By: Kim Bedford Email
By: Kim Bedford Email

Knoxville (WVLT) A fire truck that can reach heights like no other in Knoxville can, wasn't at last Wednesday's fire.

In fact, it hasn't moved in about four months.

Volunteer TV's Kim Bedford has more on that and new details about another truck damaged in the fire.

Falling debris from the fire destroyed ladder truck three.

The city is accepting bids until next week to buy a new truck, which may not be ready until July.

Winning bidders would have to supply a loaner truck until then.

Frustrating news, considering the city's tallest ladder truck is also, at least temporarily out of service.

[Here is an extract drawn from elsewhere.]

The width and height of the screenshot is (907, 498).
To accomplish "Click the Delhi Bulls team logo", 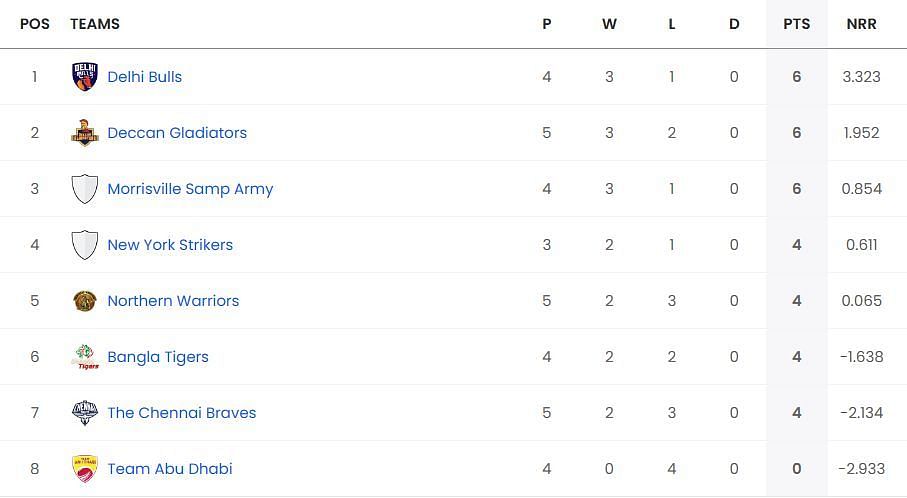I will coord(85,76).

Mark Kolander, with the City Fleet Services Director says, "chances are that vehicle isn't going to be repaired. It took, the majority of the hit it took from the wall was in the platform area."

Kolander says it would cost the city about 400, 000 dollars to repair ladder three.

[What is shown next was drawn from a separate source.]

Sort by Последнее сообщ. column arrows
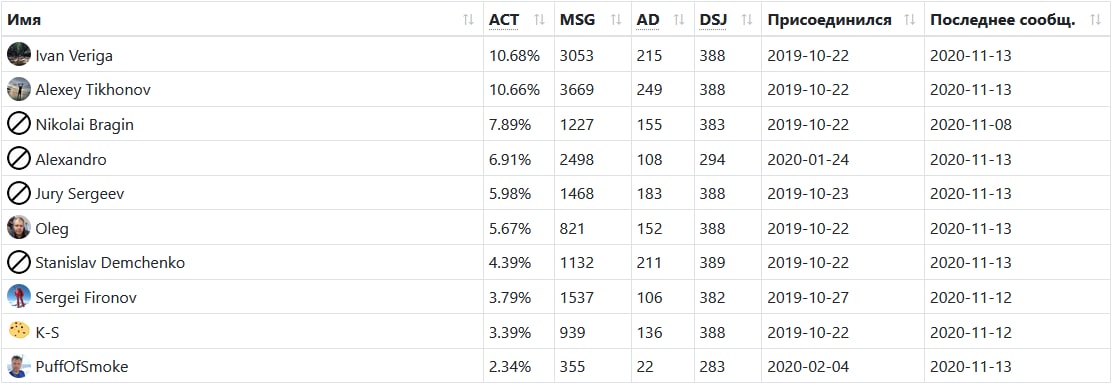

"An order went out this morning, actually, to get a second replacement truck going."

The new truck won't arrive until July, but the city says a loaner should come in later next week.

Kolander continues, "it's under control. We've got spares and purchasing is working very quickly to get other replacements for us."

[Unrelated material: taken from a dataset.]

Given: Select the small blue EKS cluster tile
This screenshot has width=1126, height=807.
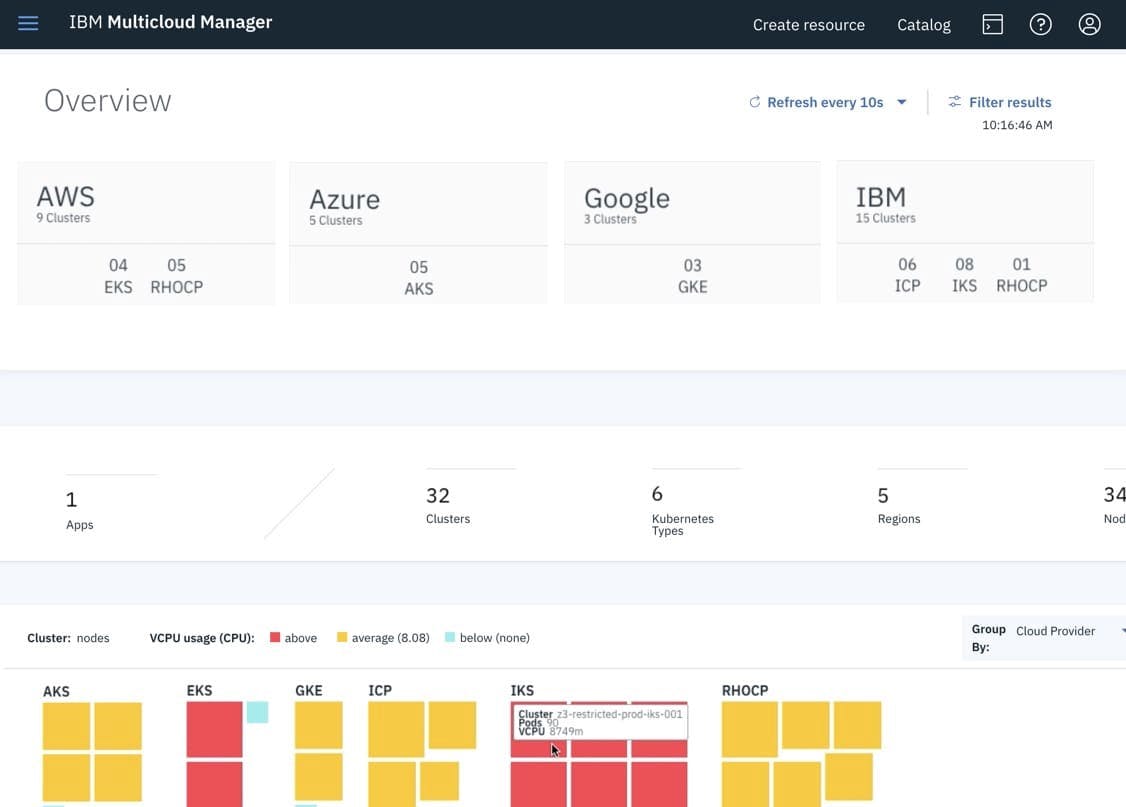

The Knoxville Fire Department says two additional trucks were already on order before last week's fire, but there's another truck that was sitting in the city garage while the McClung warehouses went up in flames.

"It's a 135 foot ladder truck, so it's used to get way up in the air to buildings or windows."

Fire Chief Bob Pressley says there's no way of knowing whether or not Knoxville's tallest ladder truck could've helped high above the warehouses, but it hasn't moved for about four months because of repairs.

Kolander says, "it's had some suspension and also turntable ladder problems. The suspension problem has been fixed. Now we're trying to find the source to get the ladder portion fixed."

Kolander says they're working to get help from the truck's manufacturer in Florida.

"Anytime you run into an aerial device, it takes special training to do any kind of welding repairs. It takes training and certification that the city garages just don't have."

Here's the breakdown of costs of the new fire trucks:

The pumper truck cost 388,815 thousand dollars.

The platform truck was 737,143 thousand dollars.

The city anticipates the truck to replace ladder three will cost around 700, 000 dollars.

That's almost two million dollars of city taxpayer money.

As for the 135 foot ladder truck, repairs will cost between 40,000 and 50,000 dollars, and the city says the manufacturer will pay that bill.